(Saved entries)

=-=-=-=-=

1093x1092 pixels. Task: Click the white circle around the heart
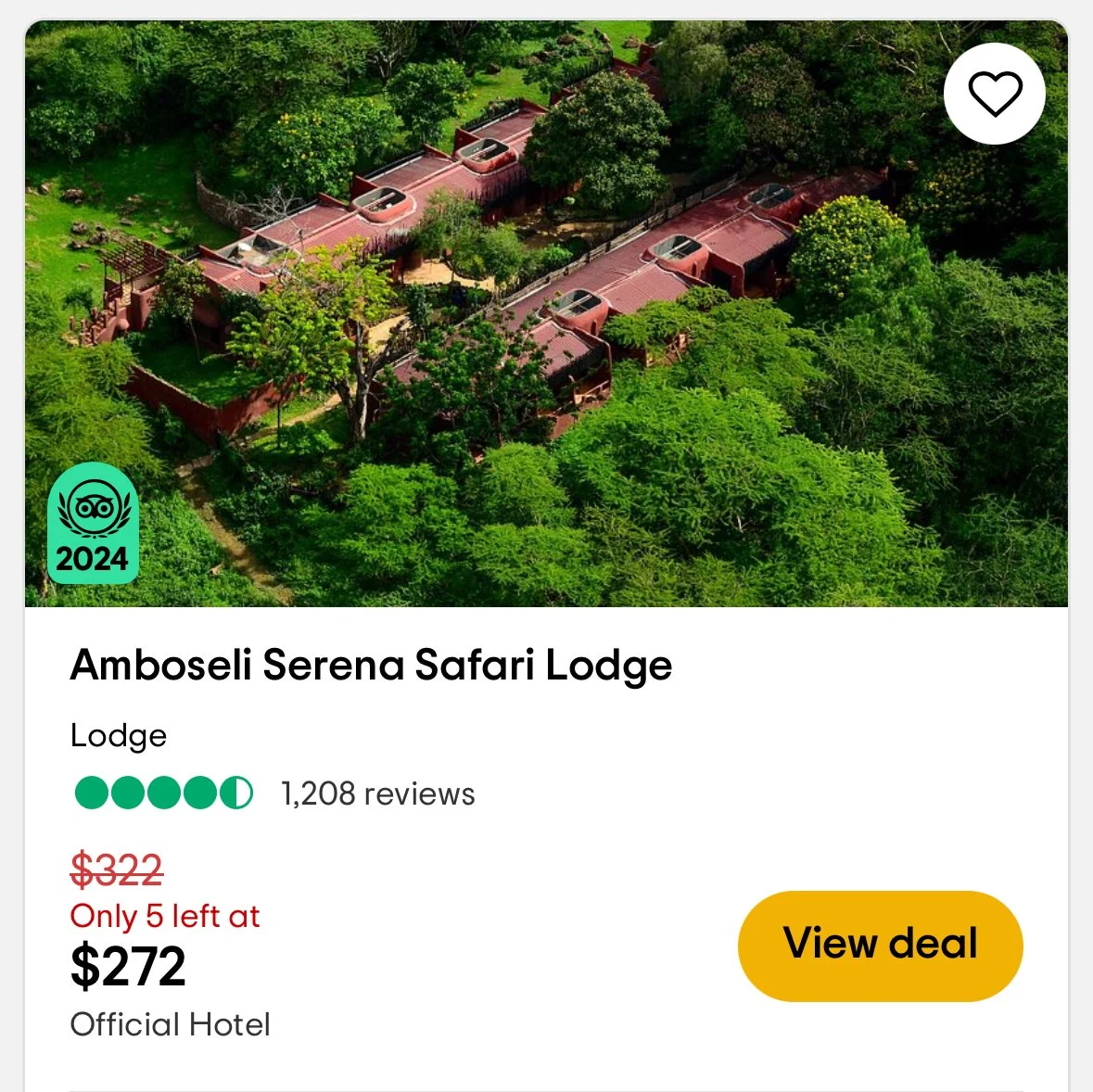[x=994, y=94]
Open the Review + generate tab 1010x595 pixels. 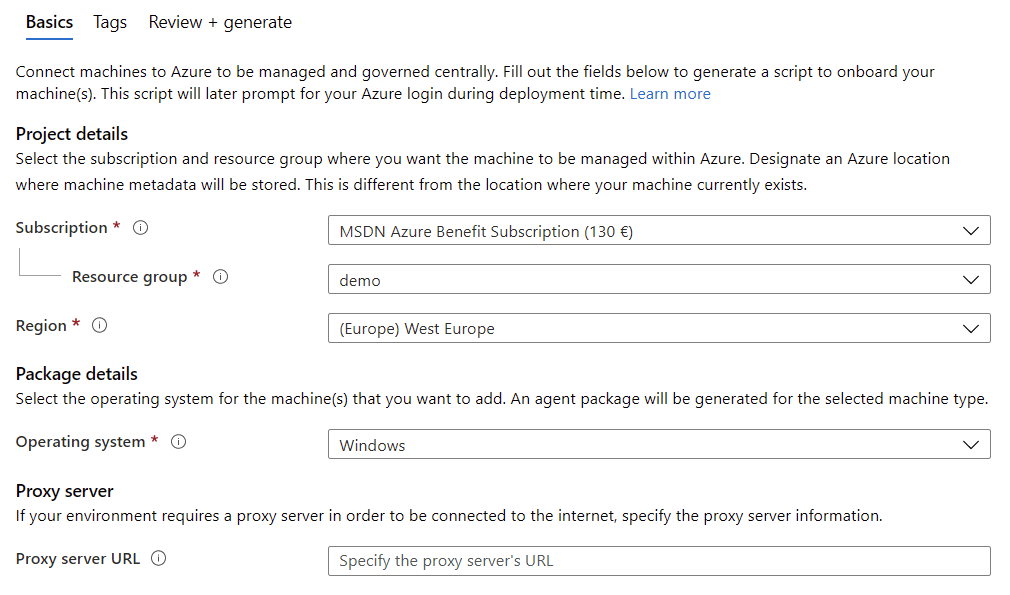click(x=220, y=23)
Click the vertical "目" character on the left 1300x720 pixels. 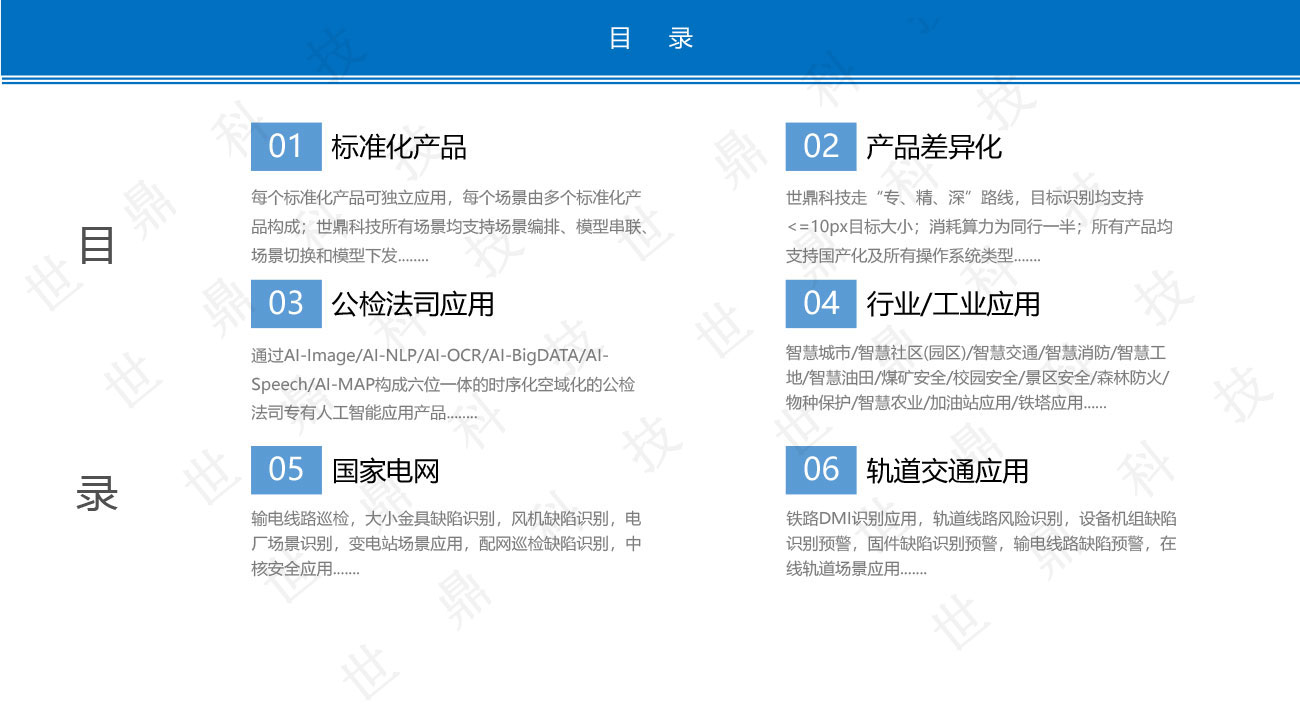97,243
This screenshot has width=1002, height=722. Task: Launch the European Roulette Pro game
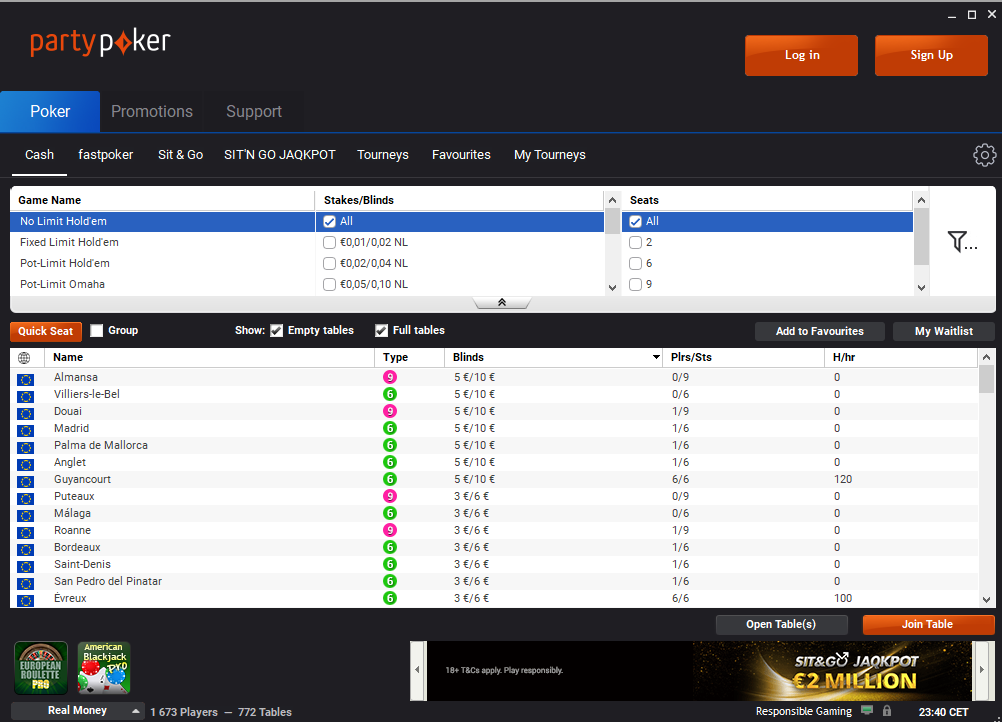(40, 667)
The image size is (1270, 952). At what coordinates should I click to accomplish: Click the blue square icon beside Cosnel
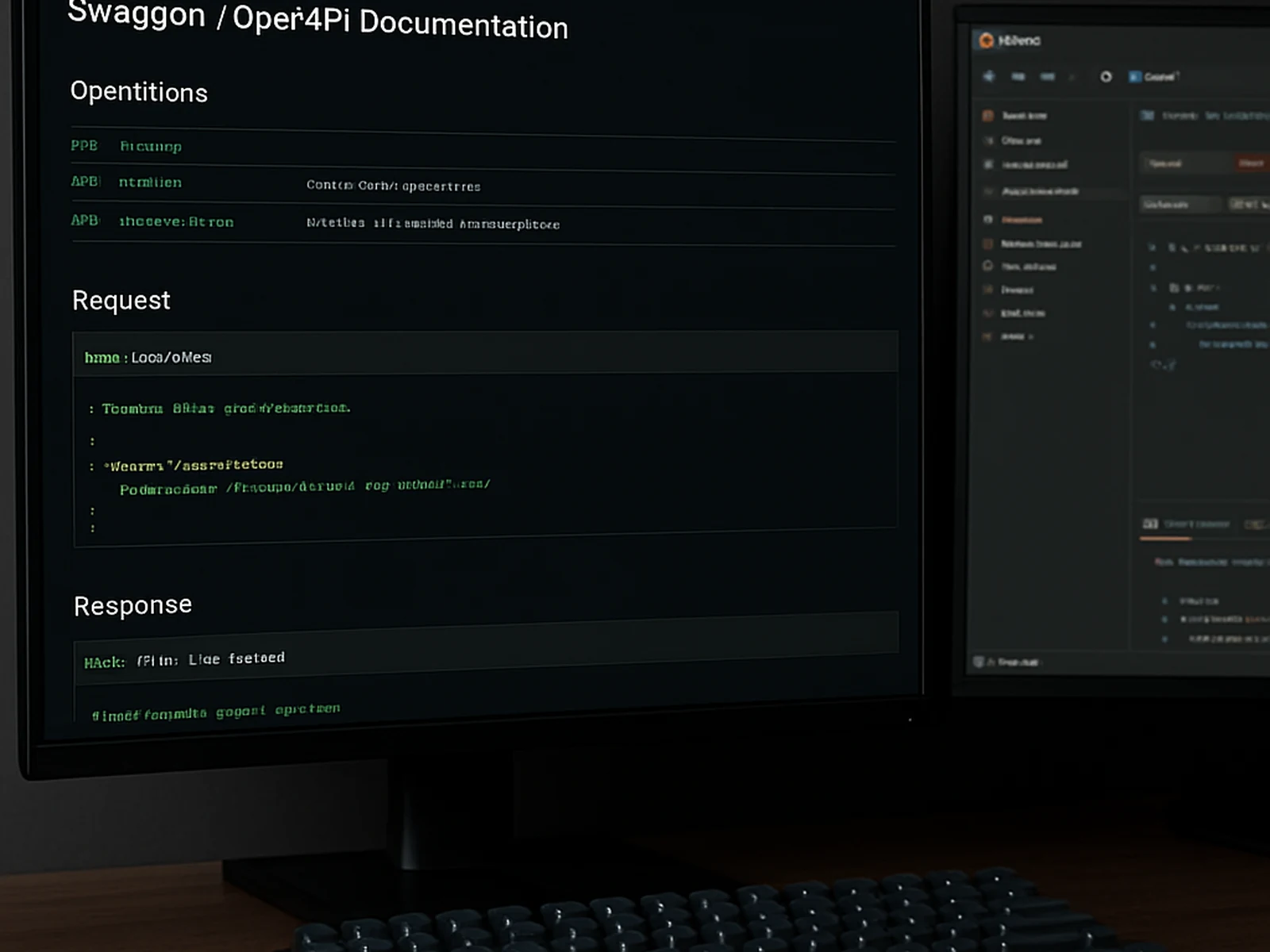[1135, 77]
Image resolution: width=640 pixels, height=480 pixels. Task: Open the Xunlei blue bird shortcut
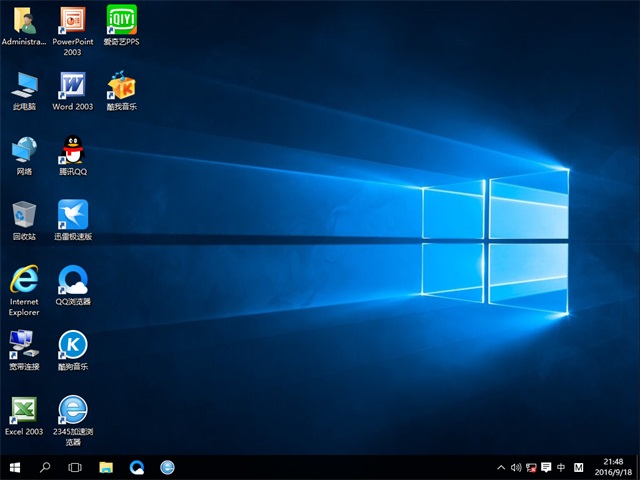tap(72, 214)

=-=-=-=-=

Requirement: Begin at the line with "Image resolution: width=640" and retype exactly every line through the last one of the entries above, both included, and nothing more; pictures stay out.

Answer to this problem:
Image resolution: width=640 pixels, height=480 pixels. Task: Open the Xunlei blue bird shortcut
tap(72, 214)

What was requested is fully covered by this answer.